Drumgoold's family also features prominently in her text. Her definition of family includes her original owner, a woman Drumgoold calls her "white mother," because she "never liked the idea of holding us as slaves," and "always said that we were all that she had on the earth to love" (pp. 7, 4). Still, Drumgoold's feelings for her "white mother" do not stop her condemnation of slavery as an institution. Her most powerful invective against slavery comes when she discusses the sale of her birth mother: "we did not know that she was sold until she was gone; and the saddest thought was to me to know which way she had gone and I used to go outside and look up to see if there was anything that would direct me" (p. 5).

After Emancipation, Drumgoold focuses on education, which she considers both personally necessary and essential to the advancement of African Americans. Her plans to attend school have to be put aside for "three or four years" after she contracts smallpox, but she never wavers in her determination: "for every time that I saw the newspaper there was some one of our race in the far South getting killed for trying to teach and I made up my mind that I would die to see my people taught" (p. 24). This dedication leads her to study at Wayland Seminary and in Harpers Ferry, and she continues to work as a domestic to pay for her education while she battles a series of illnesses.
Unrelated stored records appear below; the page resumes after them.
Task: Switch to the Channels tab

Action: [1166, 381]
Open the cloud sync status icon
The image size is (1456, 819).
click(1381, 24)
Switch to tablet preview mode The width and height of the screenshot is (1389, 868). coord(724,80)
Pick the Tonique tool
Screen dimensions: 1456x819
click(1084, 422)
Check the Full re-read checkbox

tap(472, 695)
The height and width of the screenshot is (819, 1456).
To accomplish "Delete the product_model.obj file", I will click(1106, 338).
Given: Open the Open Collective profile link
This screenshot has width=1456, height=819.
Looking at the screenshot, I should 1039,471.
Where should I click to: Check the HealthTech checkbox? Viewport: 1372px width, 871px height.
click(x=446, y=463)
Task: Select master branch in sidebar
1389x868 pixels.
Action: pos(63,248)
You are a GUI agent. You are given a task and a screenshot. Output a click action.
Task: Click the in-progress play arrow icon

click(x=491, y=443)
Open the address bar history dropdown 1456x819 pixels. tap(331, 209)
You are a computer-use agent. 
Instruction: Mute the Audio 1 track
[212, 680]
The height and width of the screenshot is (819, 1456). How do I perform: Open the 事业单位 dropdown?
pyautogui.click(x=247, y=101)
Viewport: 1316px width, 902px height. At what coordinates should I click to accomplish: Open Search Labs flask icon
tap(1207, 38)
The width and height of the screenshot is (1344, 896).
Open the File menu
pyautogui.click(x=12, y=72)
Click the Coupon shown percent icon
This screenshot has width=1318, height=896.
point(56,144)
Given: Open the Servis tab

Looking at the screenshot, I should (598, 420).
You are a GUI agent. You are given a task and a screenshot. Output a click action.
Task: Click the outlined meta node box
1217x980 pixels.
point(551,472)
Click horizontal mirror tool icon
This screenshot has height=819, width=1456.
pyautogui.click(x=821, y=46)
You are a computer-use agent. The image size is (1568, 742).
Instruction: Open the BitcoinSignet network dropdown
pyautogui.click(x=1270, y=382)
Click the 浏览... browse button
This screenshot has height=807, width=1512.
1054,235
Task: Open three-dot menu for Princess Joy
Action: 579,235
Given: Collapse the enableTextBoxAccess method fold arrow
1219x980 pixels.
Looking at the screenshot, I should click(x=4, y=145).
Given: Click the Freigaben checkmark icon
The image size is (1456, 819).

In 1886, she sets out to teach "that I might be of some use to my own people" (p. 29).

While Drumgoold relies heavily on her faith—both in God and in education—she also spends a large part of her narrative praising those who have been helpful to her and to the race. She praises "Father Abraham [Lincoln]," John Brown, Ulysses S. Grant, her birth mother, Frederick Douglass, and a host of former employers, preachers, and doctors who have aided her (pp. 35-36). Her descriptions act as a form of celebration and as a reminder of the needs of both individuals and the community: "we need so many now to go forth and speak the truth" (p. 36).

Drumgoold's narrative ends abruptly as she prays for the strength to finish her work. Nevertheless, it does end with hope: "I hope that all who will may have the pleasure of knowing of something of the joys and of the sorrows that have crowned this little life of mine, but in and through it all I have seen the blessed hand of Him who is wise" (p. 62). Thus Drumgoold ends her narrative much like she began it: with passion and with faith.

Works Consulted: DePriest, Tomika, "Drumgoold, Kate," Black Women in America: An Historical Encyclopedia, ed. Darlene Clark Hine, Brooklyn, New York: Carlson Publishing Inc., 1993, 356-357; Fleischner, Jennifer, Mastering Slavery: Memory, Family, and Identity in Women's Slave Narratives, New York: New York University Press, 1996; Gwin, Minrose C., "Drumgoold, Kate," The Oxford Companion to African American Literature, eds. William L. Andrews, Frances Smith Foster, Trudier Harris, New York: Oxford University Press, 1997, 237.